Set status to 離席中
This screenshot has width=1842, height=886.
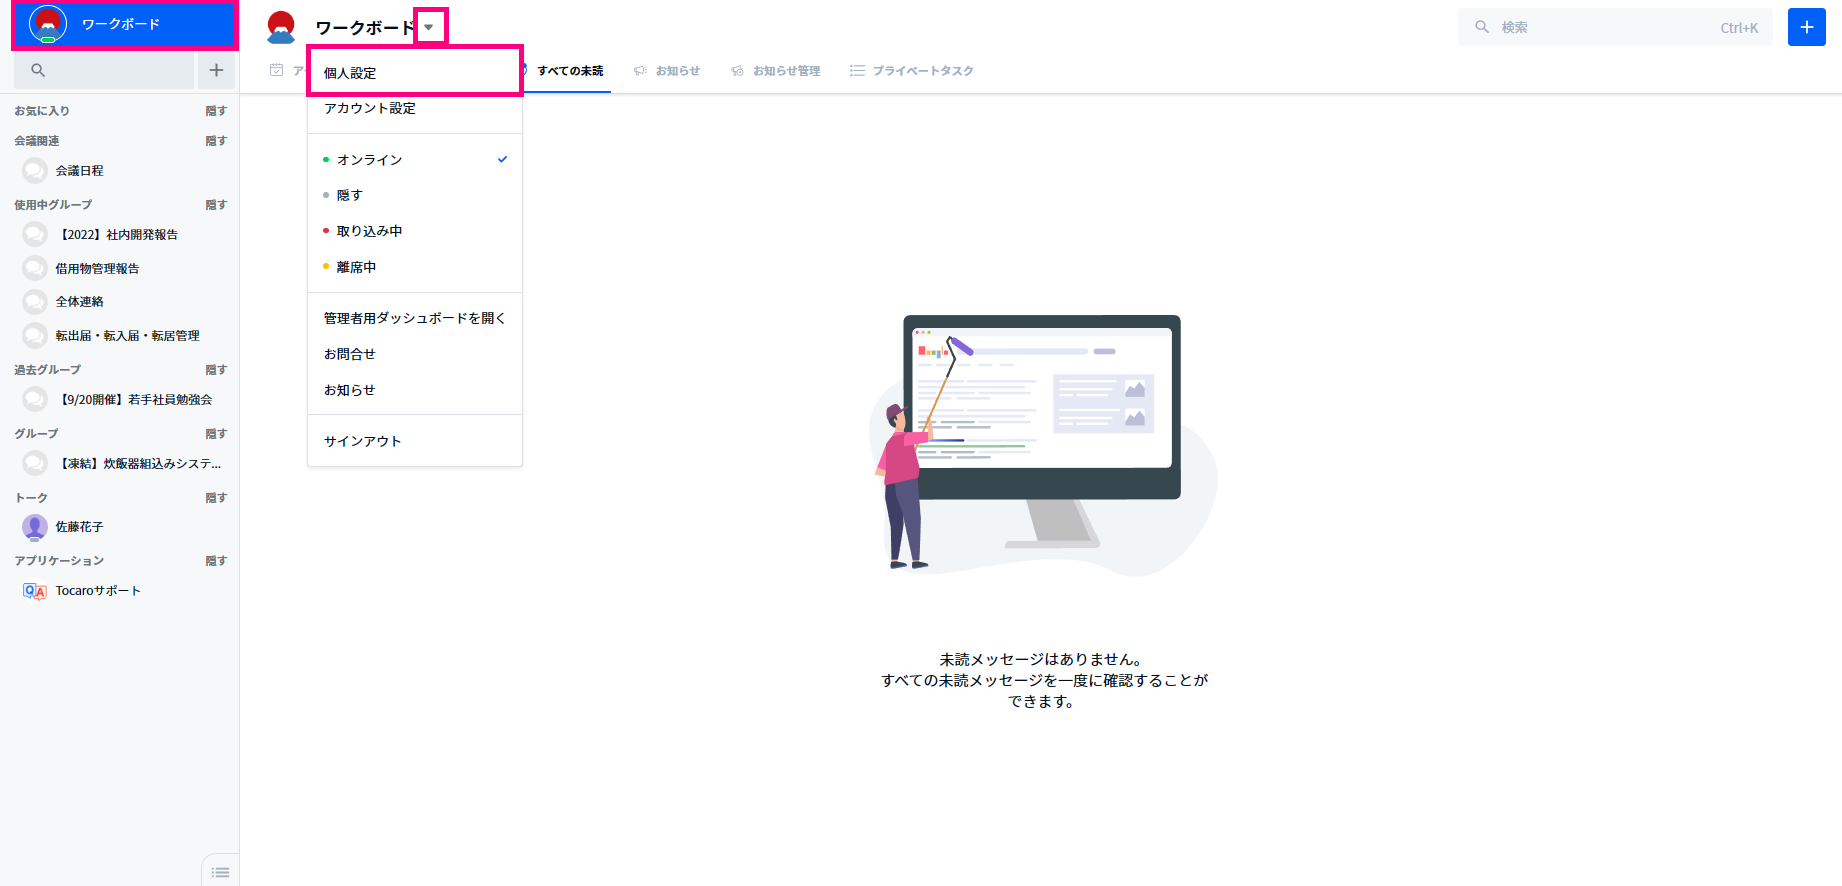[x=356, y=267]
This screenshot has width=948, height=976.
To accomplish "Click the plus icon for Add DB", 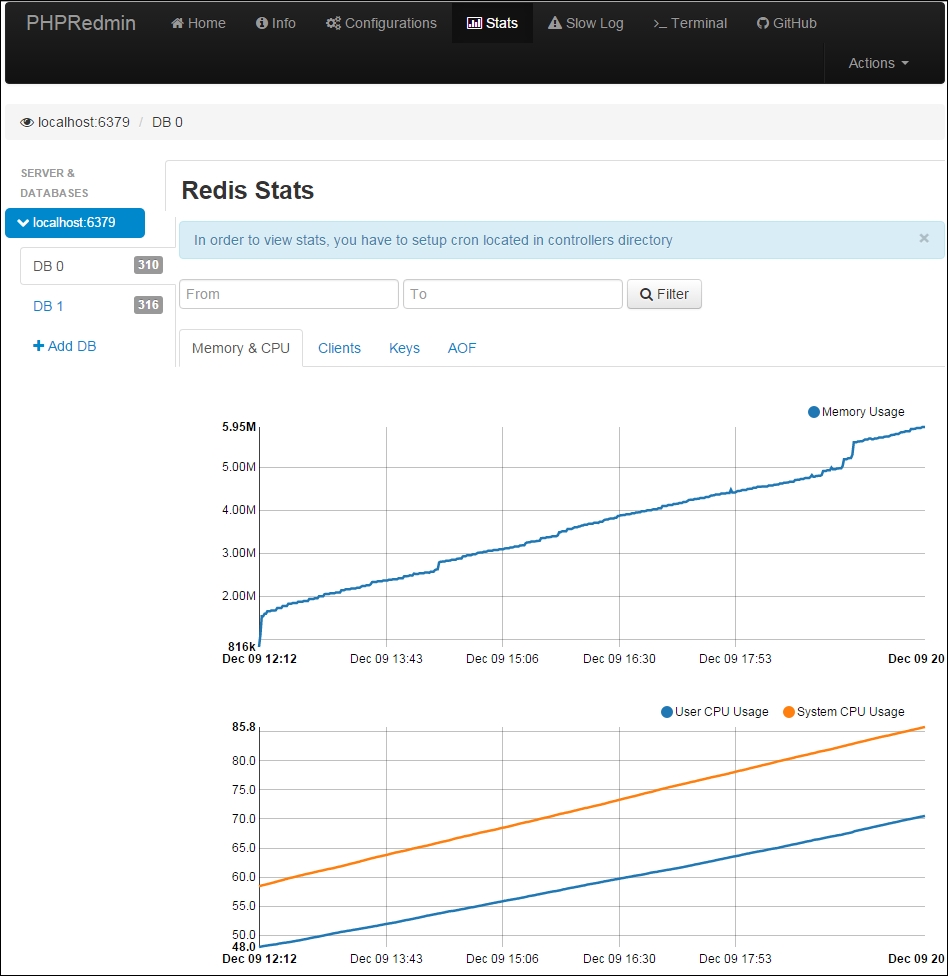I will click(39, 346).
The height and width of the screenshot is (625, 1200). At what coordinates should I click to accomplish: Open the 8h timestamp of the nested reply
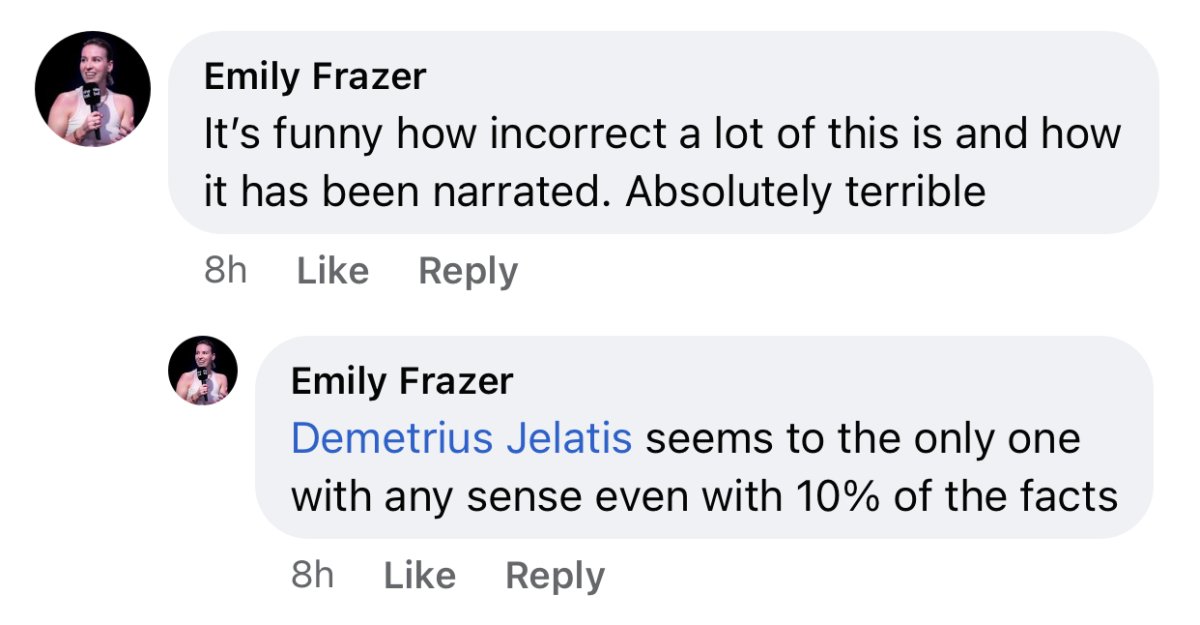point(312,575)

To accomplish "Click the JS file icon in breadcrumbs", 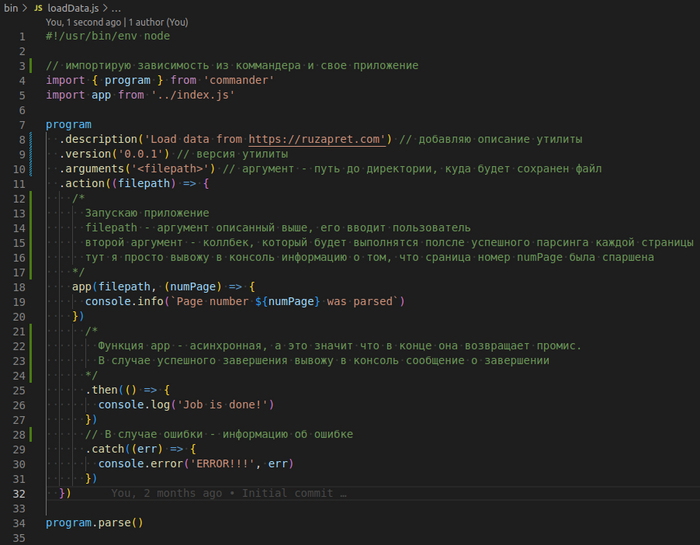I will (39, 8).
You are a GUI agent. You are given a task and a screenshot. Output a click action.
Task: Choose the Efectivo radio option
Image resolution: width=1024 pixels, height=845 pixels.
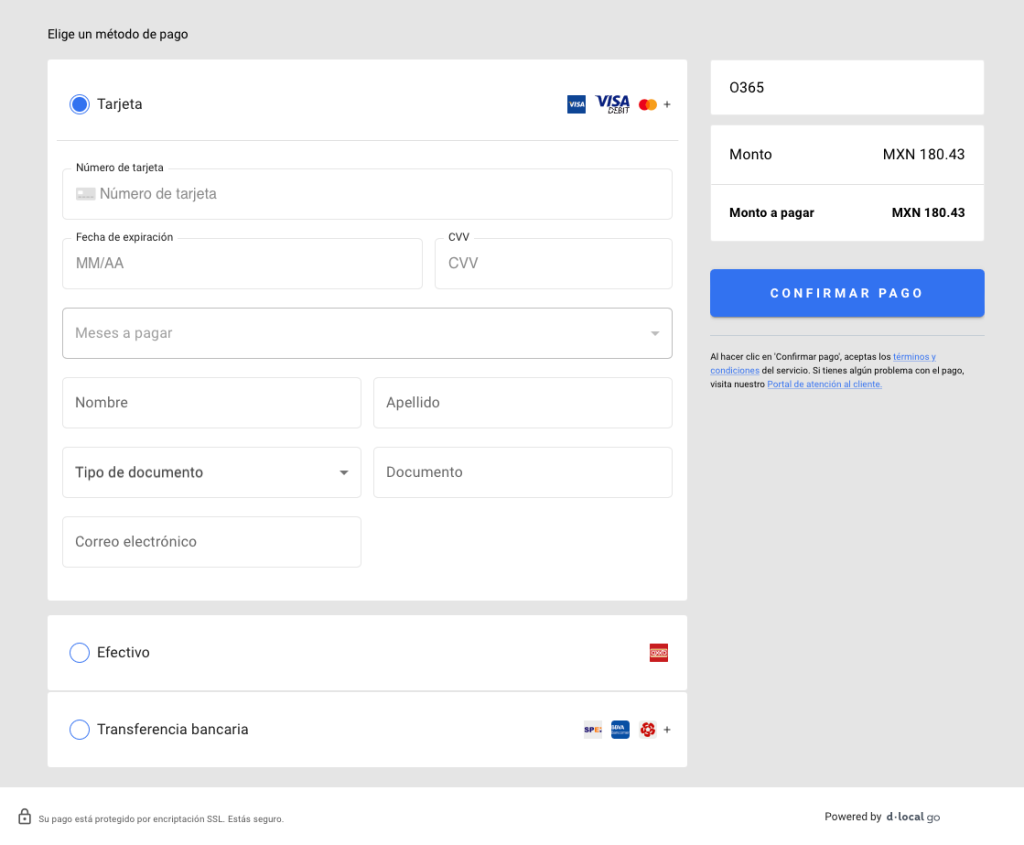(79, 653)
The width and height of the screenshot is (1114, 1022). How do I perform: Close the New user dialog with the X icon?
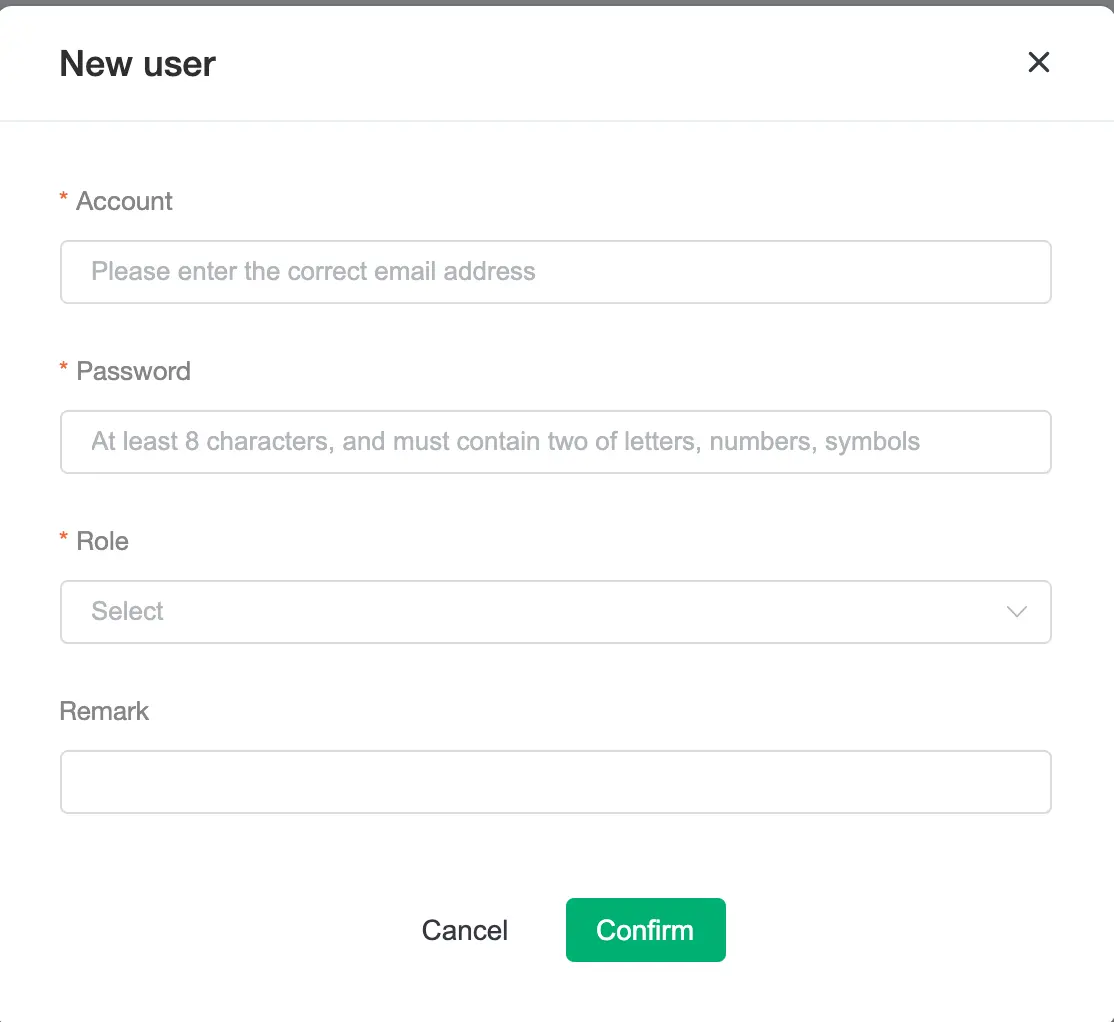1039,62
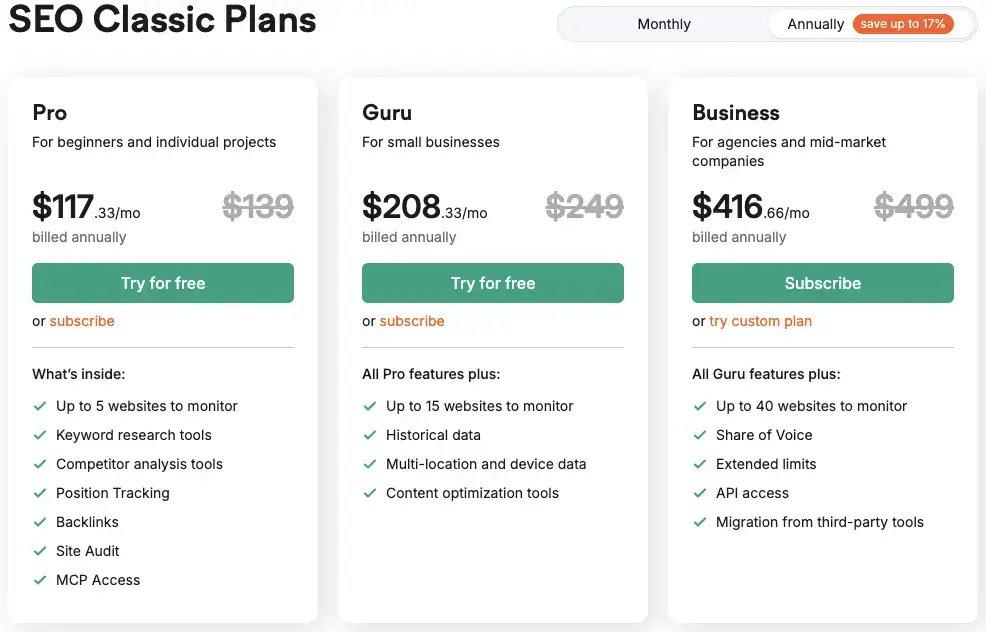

_TASK DETAILS_
What is needed is an exact transcription of the lines from the one containing "Task: Choose the Efectivo radio option" through the last line of the records above, both included, with no pictures.

_RESULT OF THE TASK_
Task: Choose the Efectivo radio option
Image resolution: width=1024 pixels, height=845 pixels.
(79, 653)
The width and height of the screenshot is (1114, 1022). How do I perform: Close the New user dialog with the X icon?
1039,62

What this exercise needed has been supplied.